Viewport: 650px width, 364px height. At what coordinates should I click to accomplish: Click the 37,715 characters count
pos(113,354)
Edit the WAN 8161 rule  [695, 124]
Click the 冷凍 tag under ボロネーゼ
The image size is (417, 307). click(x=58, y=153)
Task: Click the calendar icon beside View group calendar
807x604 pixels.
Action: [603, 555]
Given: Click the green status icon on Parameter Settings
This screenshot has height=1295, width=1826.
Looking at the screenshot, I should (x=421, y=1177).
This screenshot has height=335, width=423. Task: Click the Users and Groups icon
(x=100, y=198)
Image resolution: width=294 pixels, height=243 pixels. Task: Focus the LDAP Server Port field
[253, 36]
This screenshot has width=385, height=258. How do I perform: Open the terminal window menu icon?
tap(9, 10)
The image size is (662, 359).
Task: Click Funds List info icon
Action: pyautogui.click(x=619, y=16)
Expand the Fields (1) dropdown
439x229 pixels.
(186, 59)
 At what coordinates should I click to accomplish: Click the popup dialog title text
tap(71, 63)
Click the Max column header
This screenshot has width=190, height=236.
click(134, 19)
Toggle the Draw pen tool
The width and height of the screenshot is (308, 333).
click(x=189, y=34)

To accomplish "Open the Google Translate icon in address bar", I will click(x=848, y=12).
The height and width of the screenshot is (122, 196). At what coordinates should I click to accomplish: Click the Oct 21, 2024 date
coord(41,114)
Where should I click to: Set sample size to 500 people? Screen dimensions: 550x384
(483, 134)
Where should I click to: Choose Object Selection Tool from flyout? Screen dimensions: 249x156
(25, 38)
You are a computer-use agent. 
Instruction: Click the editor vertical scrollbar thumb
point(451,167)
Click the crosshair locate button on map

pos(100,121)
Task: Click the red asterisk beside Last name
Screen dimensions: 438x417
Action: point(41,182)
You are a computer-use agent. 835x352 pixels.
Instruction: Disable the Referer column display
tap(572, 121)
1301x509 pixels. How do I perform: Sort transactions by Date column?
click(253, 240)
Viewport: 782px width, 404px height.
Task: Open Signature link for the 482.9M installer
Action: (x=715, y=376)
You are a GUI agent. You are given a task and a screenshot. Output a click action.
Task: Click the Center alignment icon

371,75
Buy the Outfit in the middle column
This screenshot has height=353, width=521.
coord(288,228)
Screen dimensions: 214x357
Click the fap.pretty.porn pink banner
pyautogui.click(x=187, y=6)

- Task details
Print from the line containing "Task: Click the Center alignment icon" to the last line above, exactly as written.

- The completed task
Task: Click the Center alignment icon

371,75
Buy the Outfit in the middle column
This screenshot has height=353, width=521.
coord(288,228)
Screen dimensions: 214x357
Click the fap.pretty.porn pink banner
pyautogui.click(x=187, y=6)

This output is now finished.